Bulgaria is currently one of the most active energy import battlegrounds between Russia and the West, and this competition is exemplified by two competing proposed natural gas pipeline projects that transit the country: Nabucco and South Stream. The South Stream project is headed by Russian state natural gas firm Gazprom and would pipe Russian natural gas through the Black Sea to Bulgaria and then to southern Europe and Austria. The Nabucco pipeline, which would allow natural gas from the Caspian and the Middle East to flow through Turkey and Bulgaria before reaching Austria, is favored by the West as a way to lessen Europe's dependence on Russian natural gas. However, financial, technical and political issues threaten to end the Nabucco project, and Bulgaria is instead finalizing negotiations with Gazprom over South Stream.

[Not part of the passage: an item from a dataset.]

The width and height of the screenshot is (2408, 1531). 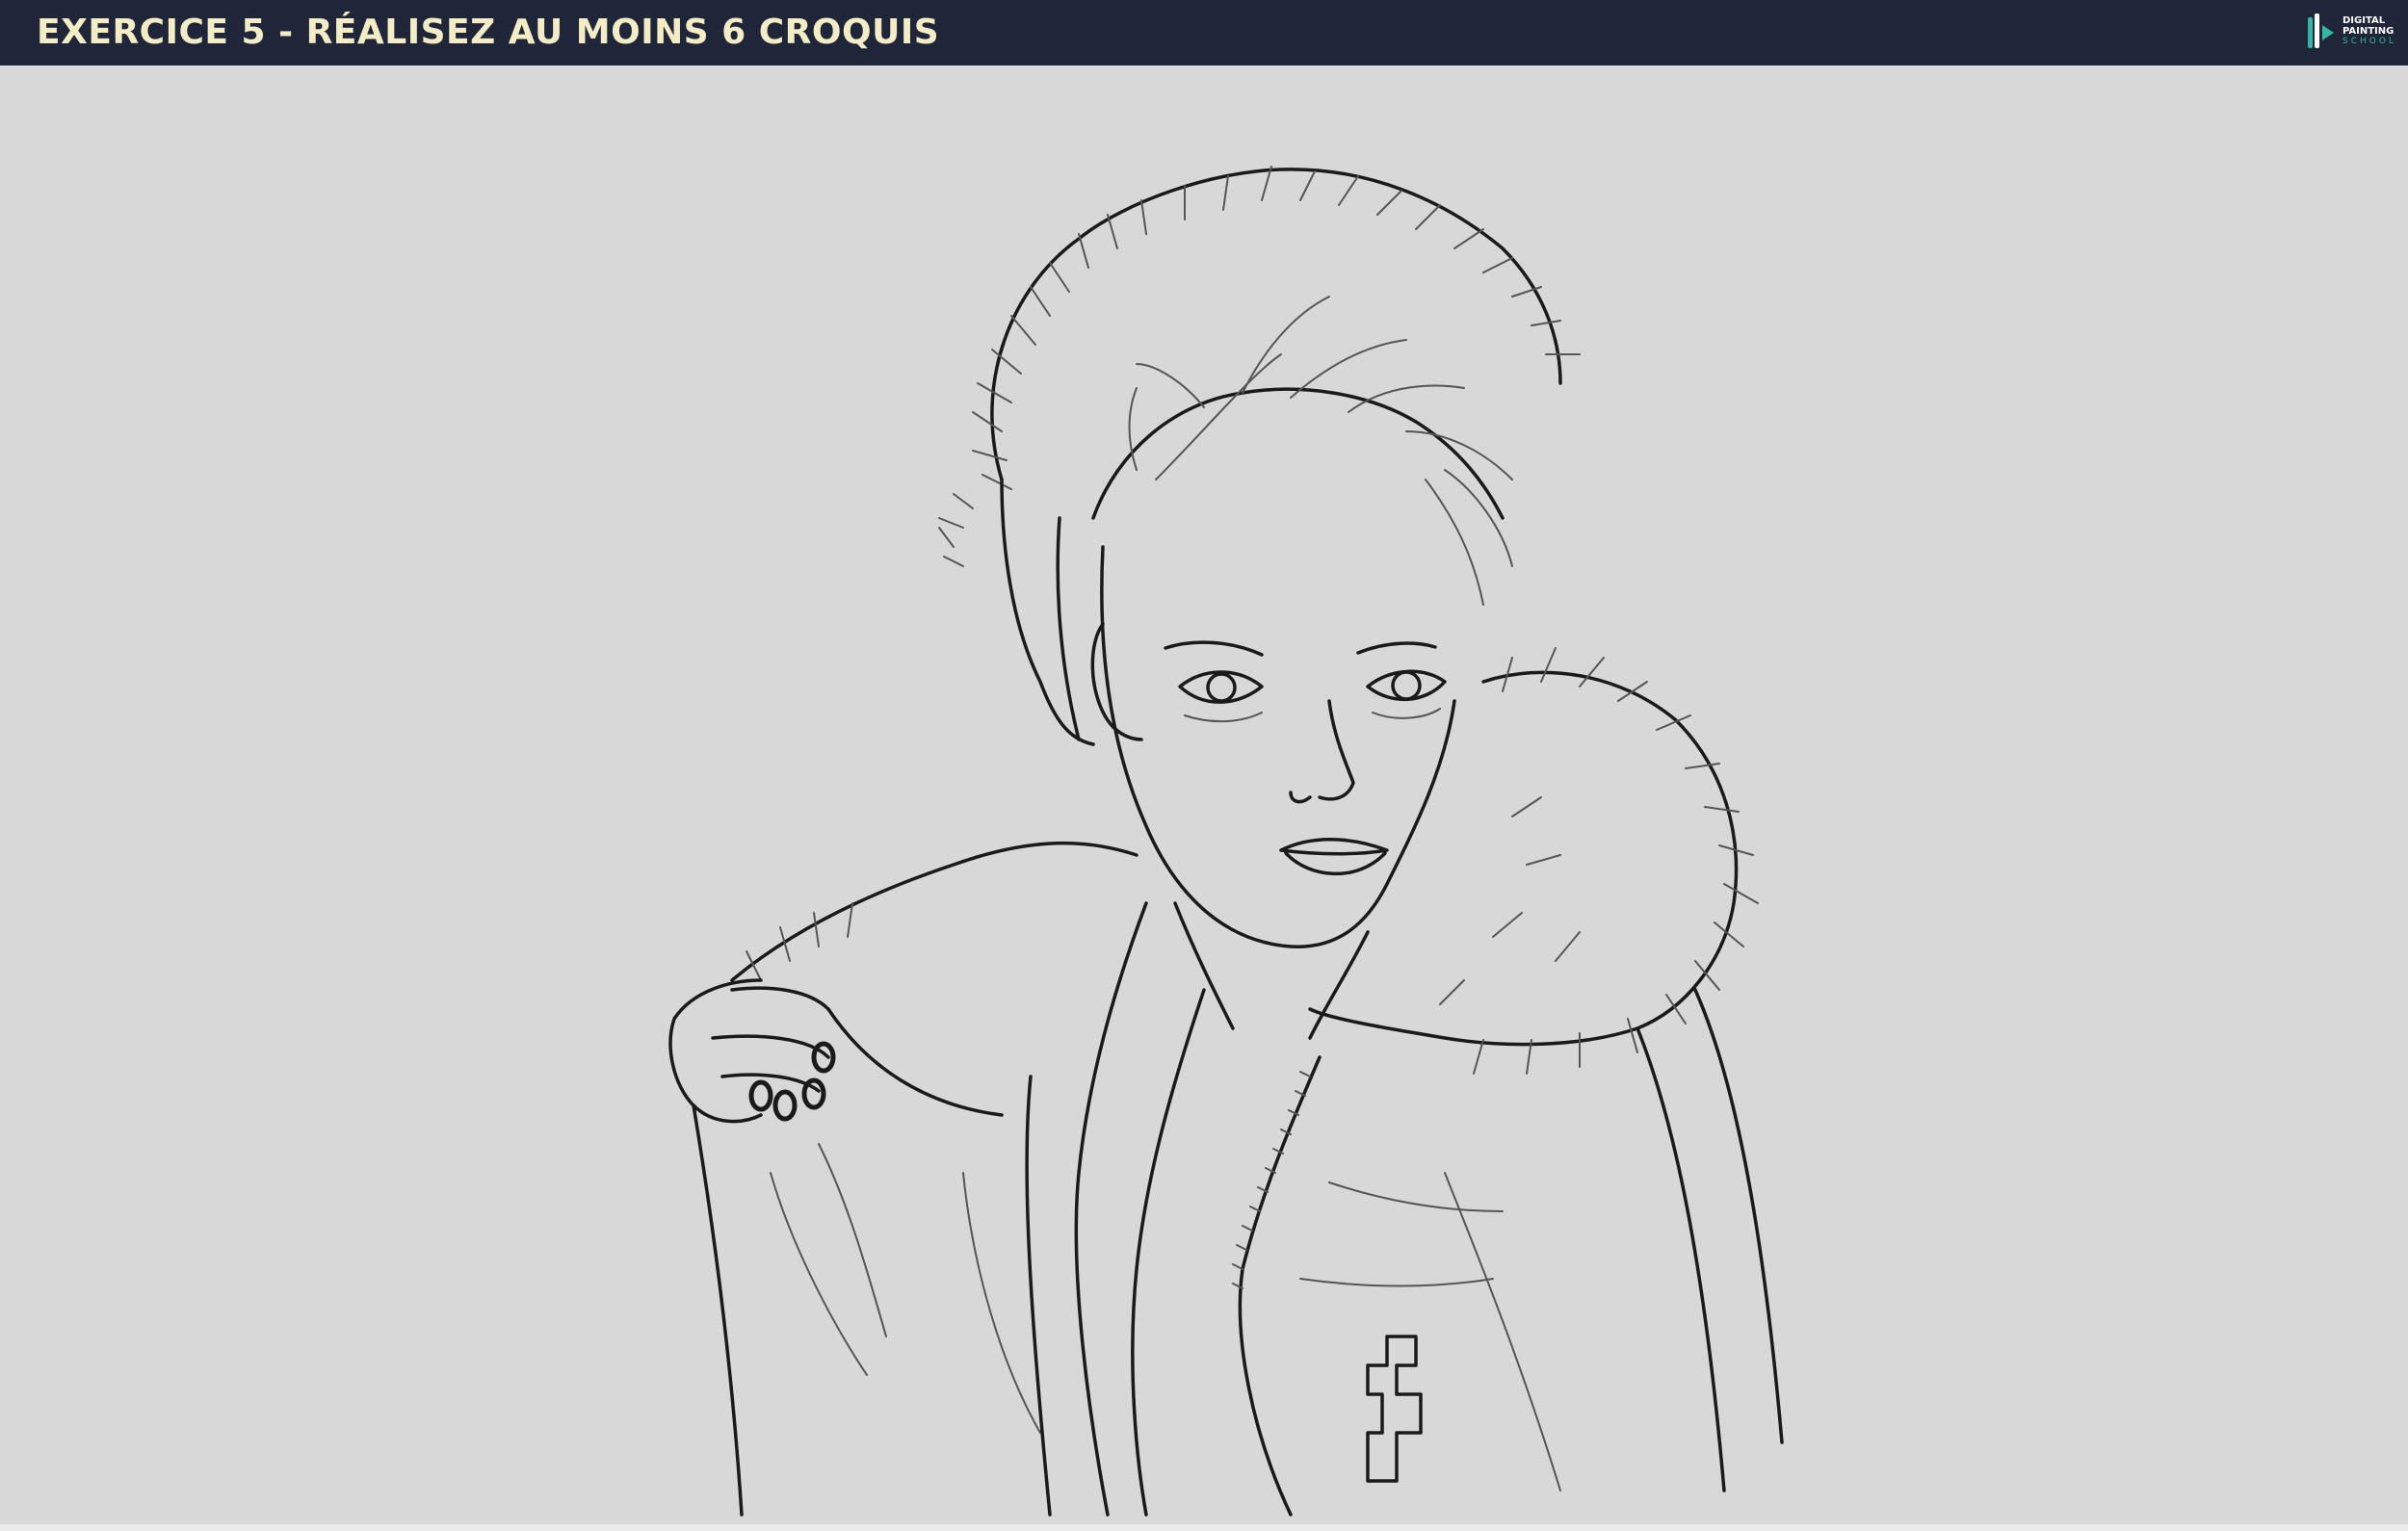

Nabucco is not the only avenue for Bulgarian natural gas diversification, though. A March 20 agreement signed by Bulgarian Prime Minister Boyko Borisov and his Turkish counterpart, Recep Tayyip Erdogan, would see construction of an 80-kilometer (50-mile) pipeline with a capacity of 3 bcm per year, through which about 1 bcm of Azerbaijani natural gas would transit. The pipeline's short distance and the lack of political or ethnic tensions in the region make this project likely to be successful. However, Azerbaijan has a limited production capability and would probably not export more than 1 bcm to Bulgaria until 2017, when its Shah Deniz II field comes online.
Bulgaria is also considering separate agreements with Romania and Greece for a natural gas grid interconnection. There are no estimates for what the import volumes would be from both countries, but they would most likely be resales of Russian natural gas. Additionally, Greece and Bulgaria signed a memorandum of understanding regarding the construction of an import terminal for liquefied natural gas in Greece that would service the Bulgarian market. But given the high cost of such a facility and the current state of the Greek economy, this option seems highly unlikely.
All these deals would be more cost effective than either the scrapped nuclear plant or any hydraulic fracturing projects in the country.
Russia, which has been making deals with many of the European countries to discount the price of natural gas in exchange for further assets or leverage inside the countries, can be expected to increase its pressure on Bulgaria to avert this diversification. Indeed, Bulgaria's ban on hydraulic fracturing came as a result of intense efforts by the Russian-friendly Bulgarian Socialist Party to foster and strengthen a social movement against the environmental and security risks of the technique. Russia likely also will use its current monopoly on natural gas supplies to entrench its position in the Bulgarian energy sector. However, we expect Bulgaria to eventually achieve a more diversified natural gas import profile, which will continue to put pressure on Russia to offer further concessions in the pricing of the natural gas it exports to Bulgaria.